Our affiliates, including our executive officers, directors and stockholders, may fund portions of loan requests from time to time. Since inception of the program, these affiliates have funded $54,500 of new loan requests and their outstanding principal balance was $54,500.

Historical Information about Our Borrowers and Outstanding Loans

As we go through the process to make this filing effective with the US Securities and Exchange Commission we plan on selling Notes under SEC Regulation D Rule 506(c) to accredited investors or Regulation 144A to Qualified Institutional Buyers. In selling these Notes we are using the same process described in this prospectus and using this document as last filed with the SEC as part of the disclosure process to investors. As soon as this Registration Statement is effective we intend to file the Term Sheet and Sales Report for each Note issued by us and thereby register those Notes.

We do not have any historical information compiled for these loans because they are new.

Use of Proceeds

We will use the proceeds of each series of Notes to fund a loan through the KDM Program designated by the investors purchasing such series of Notes.

Plan of Distribution

The Notes will be offered by KDM or through the efforts of brokers or dealers with whom we may enter into agreements from time to time. In connection with such agreements, we may agree to indemnify these brokers or dealers for certain liabilities, including liabilities under the Securities Act, liabilities arising from breaches of representations and warranties contained in any agreement with such brokers or dealers, and, potentially, to contribute to payments that the brokers or dealers may be required to make for these liabilities.
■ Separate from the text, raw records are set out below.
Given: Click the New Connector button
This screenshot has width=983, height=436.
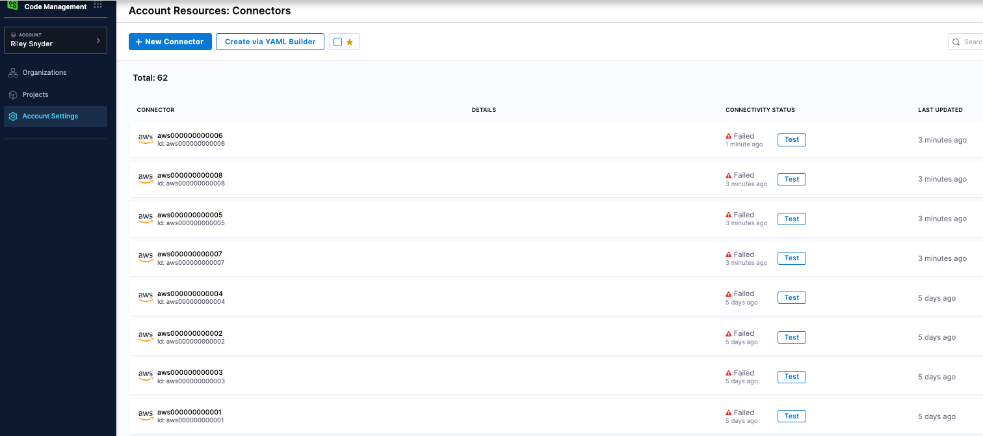Looking at the screenshot, I should 170,42.
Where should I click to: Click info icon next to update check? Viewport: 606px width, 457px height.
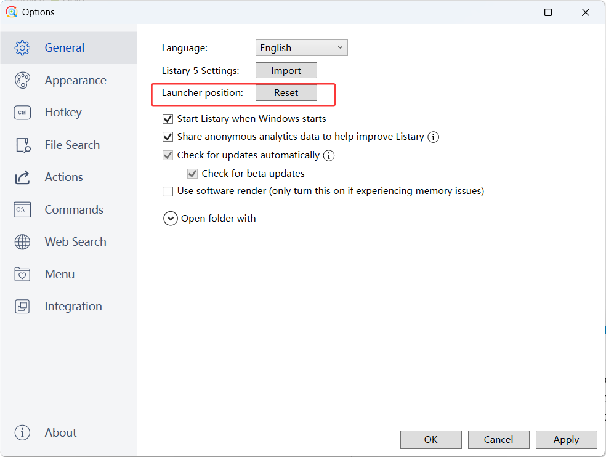[329, 155]
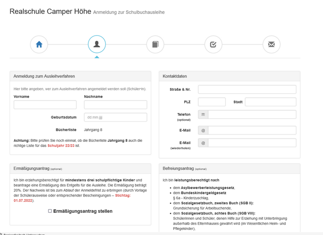The image size is (323, 235).
Task: Click into the Telefon input field
Action: 252,115
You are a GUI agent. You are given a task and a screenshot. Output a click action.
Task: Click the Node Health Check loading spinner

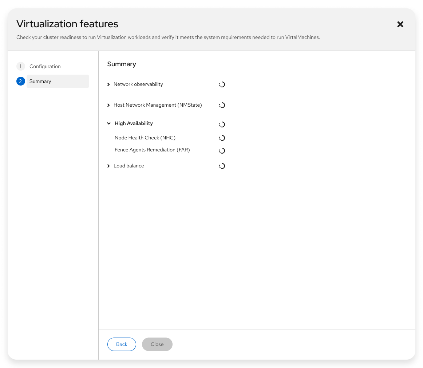tap(222, 138)
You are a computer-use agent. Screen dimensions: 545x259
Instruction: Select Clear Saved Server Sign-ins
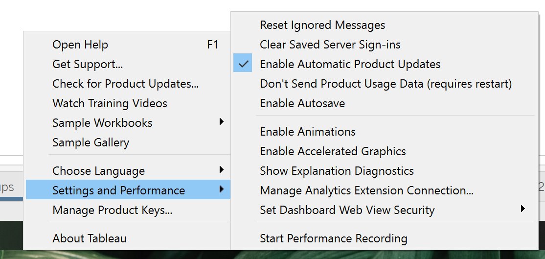click(385, 45)
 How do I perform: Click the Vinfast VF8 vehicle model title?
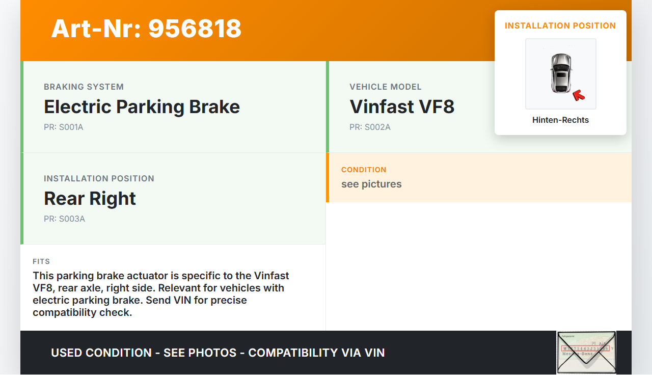coord(402,107)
We will pay all commissions to brokers or dealers, or in certain circumstances we, at the request of the broker or dealer, will deliver any payment that would have been paid to the broker or dealer to a specified investor.
 

Notes may be sold on a “best efforts” or “firm commitment” basis and the terms regarding a given Note will be disclosed in the Pricing Supplement for that Note.

All purchases of Notes will be made by investors through broker dealers.

All Notes will be offered to KDM investors at a price which may be at a discount or premium to their stated principal amounts, and there may be underwriting discounts or commissions paid on the Notes to broker dealers. Such information will be fully disclosed on the Pricing Supplement for each Note.

The information on any website maintained by any other third party is not part of the prospectus or this registration statement of which the prospectus forms a part, has not been approved and/or endorsed by us and should not be relied upon by any investor.

Description of the Notes

General

The Notes will be issued in series under an indenture dated ______________2017 as amended or supplemented, between KDM and Delaware Trust Company.

Each Note corresponds to one borrower Loan. All Notes will be U.S. dollar denominated, amortizing, and may have a fixed rate or floating of interest. Each Note will have a stated interest rate that is the same as the interest rate for the corresponding borrower loan and an aggregate stated principal amount equal to the corresponding borrower Loan.
 
Notwithstanding the foregoing, KDM has no obligation to make any payments on the Notes unless, and then only to the extent that, KDM has received payments on the corresponding Loan, as described under “Payments and Paying Agents” and “Limitations on Payments.” The Notes will also be subject to prepayment without penalty under certain circumstances as described under “Prepayments.”
    
Notes of each series will have an initial term described in its   Term Sheet and Sales Report. If there are amounts owing to KDM in respect of the corresponding Loan after the maturity of the Note, such funds will be delivered through their respective broker dealers at that time. The indenture does not limit the aggregate principal amount of Notes that KDM can issue under the indenture or the size of any series. When KDM funds some or all of a loan itself, interests in the Note will be issued to KDM for the amounts of the loan that KDM determines to fund itself or are funded by affiliates. These Notes may be resold by KDM or affiliates in secondary market transactions.

Notes and Loans will receive a designated Number as follows: KDM and four digit year hyphen then number series of  a letter and three digits beginning 001. The three digits will be identical for Mortgage Loans and their corresponding Note. Mortgage Loans will have the letter “L” before the three digits and  corresponding  Notes will have the letter “N”. Therefore, as an example, Loan Number KDM 2017-L031 will correspond directly to Note Number KDM 2017-N031.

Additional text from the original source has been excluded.